§ **Stored records**

-- Opening Marker --

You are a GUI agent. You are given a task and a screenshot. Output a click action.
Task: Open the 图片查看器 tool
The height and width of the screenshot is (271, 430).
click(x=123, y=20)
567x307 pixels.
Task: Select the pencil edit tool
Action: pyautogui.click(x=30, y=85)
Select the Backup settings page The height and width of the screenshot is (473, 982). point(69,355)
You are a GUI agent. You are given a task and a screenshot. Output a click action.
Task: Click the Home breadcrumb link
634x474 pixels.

-- Closing Marker --

Word for word, write out the data.

You are a GUI agent. You are given a task and a screenshot. Output a click action.
Task: Open the 图片查看器 tool
The height and width of the screenshot is (271, 430).
click(x=123, y=20)
567x307 pixels.
Task: Select the pencil edit tool
Action: pyautogui.click(x=30, y=85)
Select the Backup settings page The height and width of the screenshot is (473, 982). point(69,355)
You are a GUI agent. You are given a task and a screenshot. Output a click action.
Task: Click the Home breadcrumb link
634x474 pixels.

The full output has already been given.